Welcome to this month’s “A Favorite Poem” issue in which I present my current favorite poem to you. Granted, it’s almost the end of this month as I’m posting this, but all the same, I hope you’ll like it!
This month’s issue is from Christina Rossetti, a 19th-century British poet who’s especially famous for her poem “Goblin Market,” of which I read back in college as an English literature major. She’s especially known for her romantic works, along with elegant, metered prose which, on the surface level, appears to be simple in message, but is actually more profound than one might imagine. I came across this poem a few weeks back, of which I’ll share with you:
A Triad (Christina Rossetti)
Three sang of love together: one with lips
Crimson, with cheeks and bosom in a glow,
Flushed to the yellow hair and finger tips;
And one there sang who soft and smooth as snow
Bloomed like a tinted hyacinth at a show;
And one was blue with famine after love,
Who like a harpstring snapped rang harsh and low
The burden of what those were singing of.
One shamed herself in love; one temperately
Grew gross in soulless love, a sluggish wife;
One famished died for love. Thus two of three
Took death for love and won him after strife;
One droned in sweetness like a fattened bee:
All on the threshold, yet all short of life.

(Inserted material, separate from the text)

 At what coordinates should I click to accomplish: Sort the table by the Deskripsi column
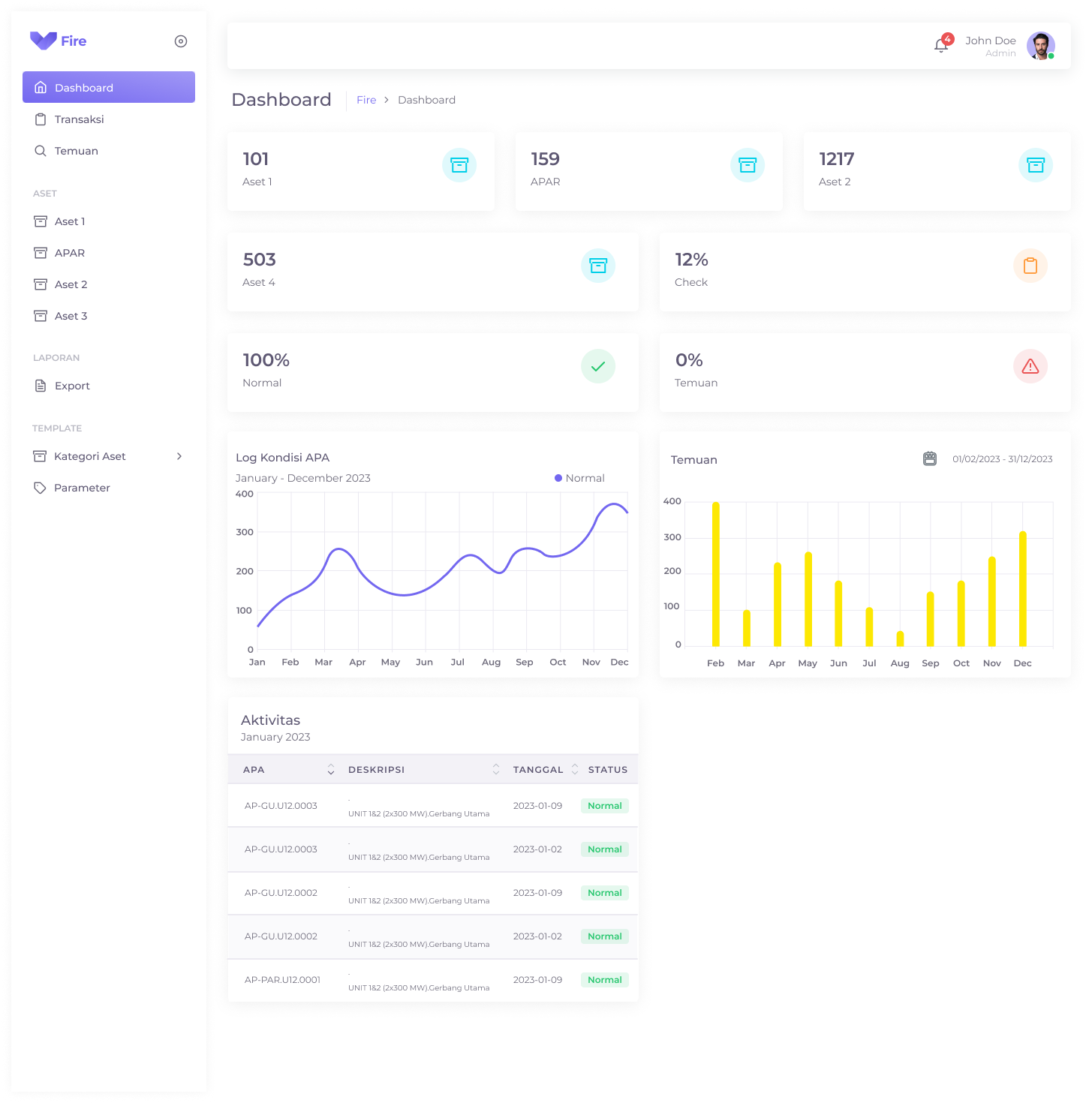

The poem’s motif is the number “3,” which is present not only in the title with word “triad,” but also in the “Three” mentioned in the poem itself. Some might interpret the three to represent three individuals (all female, with the pronoun “herself”) and some might assume them to be related to the unity in church (God, Jesus Christ, Holy Spirit), although personally I think the latter is a stretch.
Keeping things simply, I interpreted the poem to be about three women who go through life with an idealistic vision of love. They start out young and full of life, “with lips/Crimson with cheeks and bosom in a glow,/Flushed to the yellow hair and finger tips” that shows promise like eager flowers ready to bloom and prosper in the wide, wide world.
However, love takes a turn for the worse, as the characters start suffering because of it: whether it was grieving the death of a lover (“famine after love”), turning to prostitution (“shamed herself in love”), or in an unhappy marriage (“grew gross in soulless love; a sluggish wife”), it is evident that these female characters are not happy with Love, choosing Death in the end.
From this poem, what interested me was the ambiguity of the three characters involved: it has been made clear that two of them didn’t have a good life with Love, with the line “Thus two of three/Took death for love,” while “One droned in sweetness like a fattened bee,” but the consequences listed prior in the lines that I’ve discussed in the previous paragraph seem to imply that all three (and then some) didn’t lead good lives with Love. The question is whether two of them really suffered while one of them was fine, or if all three of them suffered? Or perhaps all of them suffered to varying degrees, but one of them remained living and happy afterwards? We’ll never know, I guess…
I believe this poem is in sonnet form, although not in the traditional Shakespearean manner at the end where the last two lines take on the same form as the previous stanza. It’s in iambic pentameter, and I feel that the structured nature of it (aside from the fact that it’s Rossetti’s style to do so) is meant to convey a sort of time-sensitive factor, in that the three female characters attempt to find Love before Death, but along the way become unhappy because of it.
That said, the poem’s form speaks to what I believe is the feminist discourse, for it seems to criticize how there’s a “limit” as to when a woman should get married, have children, and so forth, a concept especially prevalent during the Victorian period in which Rossetti grew up. “The Triad,” then, is showing the consequences of pressuring women to find “love” for the sake of society, which in the end hurts, even destroys, the physical and mental spirit of the female.
To finish off, I’m returning to the penultimate line “One droned in sweetness like a fattened bee,” which I perceive to be a positive spin on the rest of the poem. Assuming that one of the women did stay alive in Love, she has chosen not to subscribe to the conventions of being a “good wife” or “good mother” in a patriarchal society, instead choosing to “drone” freely and in “sweetness” as someone who’s unattached, i.e. not looking for Love. Instead, she chooses to forge her own path as an individual, and with that it appears to be a feminist stance on acknowledging and appreciate the virtues of the female body and mind.
Let me know your thoughts on this poem. Have a good day!